John fumbled for his mobile, passing it across the small table. Sherlock pulled up the most recent photograph of the symbols carved in the woods and sketched it on a blank note page.

"So?" John asked. His question wasn't quite ignored; Sherlock drew two horizontal lines linking the vertical ones – one on top, one underneath – then pulled out his own phone.

"Check French records. And Belgian ones, just to be on the safe side," he ordered, probably before Mycroft had a chance to speak, then rung off, tossing his phone heedlessly on the table.

"How do you know it's in French?" John pressed.

"I told you, the landmarks." Sherlock spun the letter around to face John, tapping the pen against the letters _BM_. "I've been trying to match up the names on the map with initials in the letter. I couldn't, because they're translated. Here, John. Marion Wood. In French, _bois Marion._ Or 'BM'. The landmark closest to Henry's home, and that separated the farm from the manor house."
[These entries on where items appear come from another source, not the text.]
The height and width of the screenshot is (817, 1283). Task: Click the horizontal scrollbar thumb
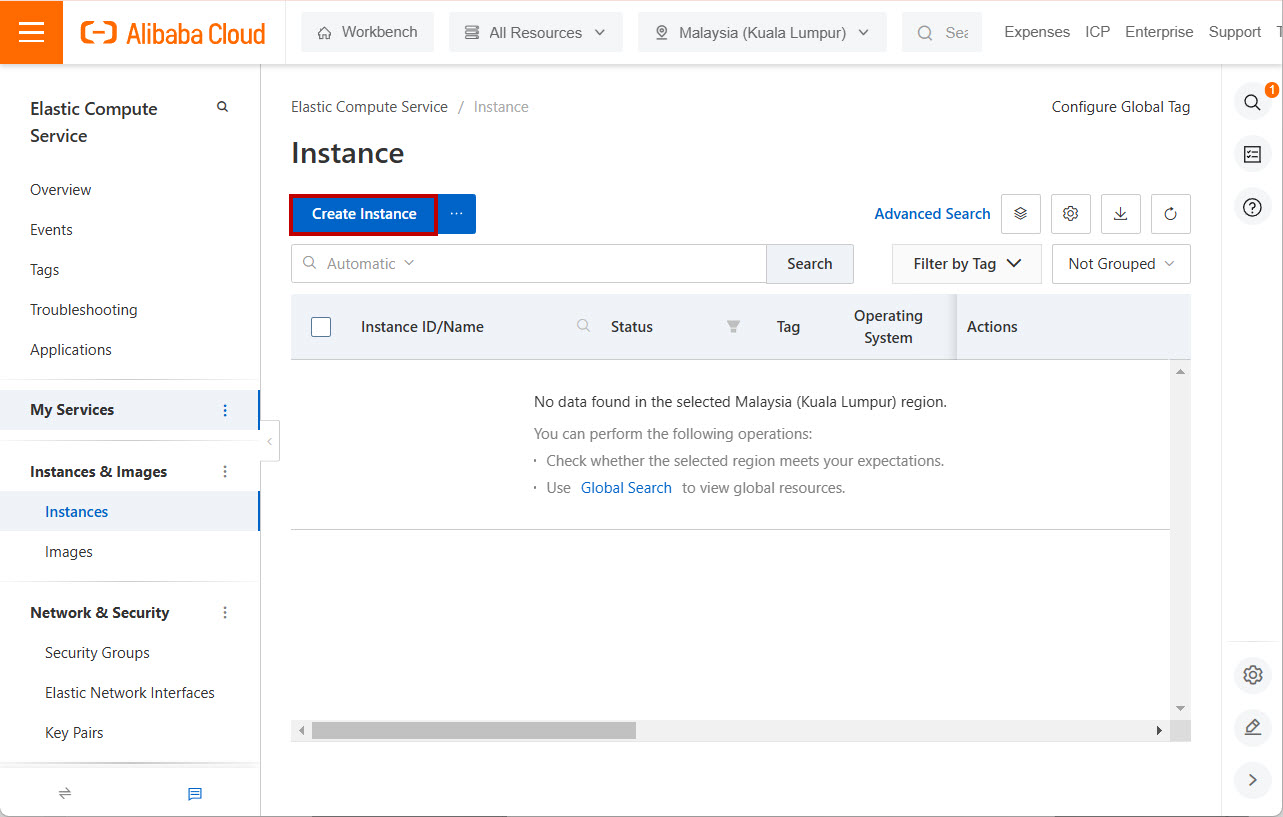[x=473, y=731]
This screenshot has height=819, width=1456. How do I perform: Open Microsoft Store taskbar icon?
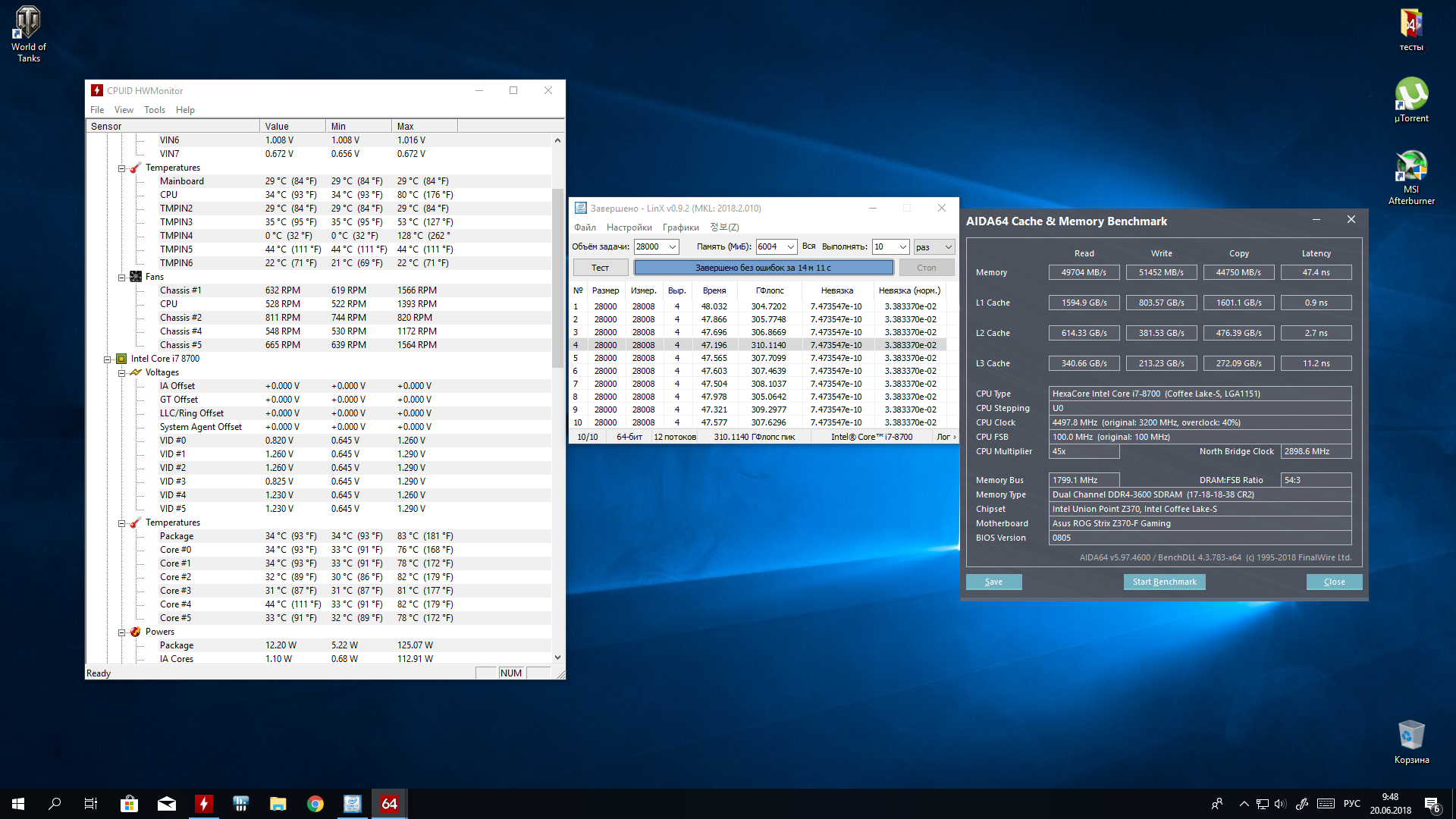129,804
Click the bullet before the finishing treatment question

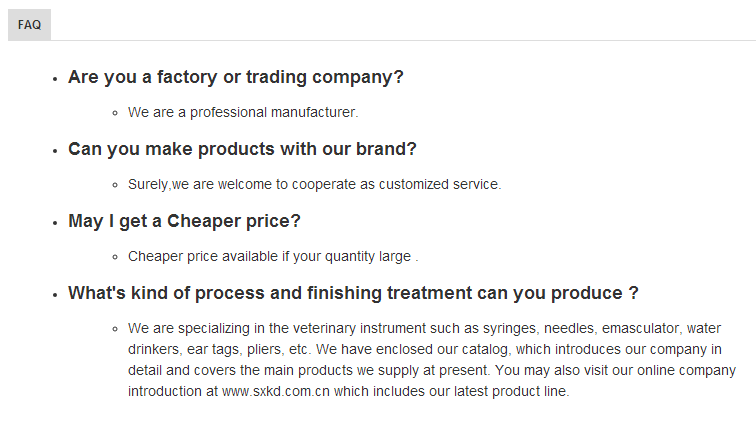[x=55, y=295]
"But how would someone like Henry learn to speak French?"

"How indeed?" Sherlock murmured. "Of the inhabitants of this area at that time, whom do you suppose _would_ speak French?"

"The Graves, probably."

"Precisely."

"The daughter? Eleanor? But Meredith said she married an American named Sebastian Cole who wasn't Henry Tate."

"Wasn't he?" Sherlock asked. "I wonder, did anyone here ever meet Mister Cole? If so, were they meeting the real Mister Cole? Perhaps he didn't want his identity to be known to those back home."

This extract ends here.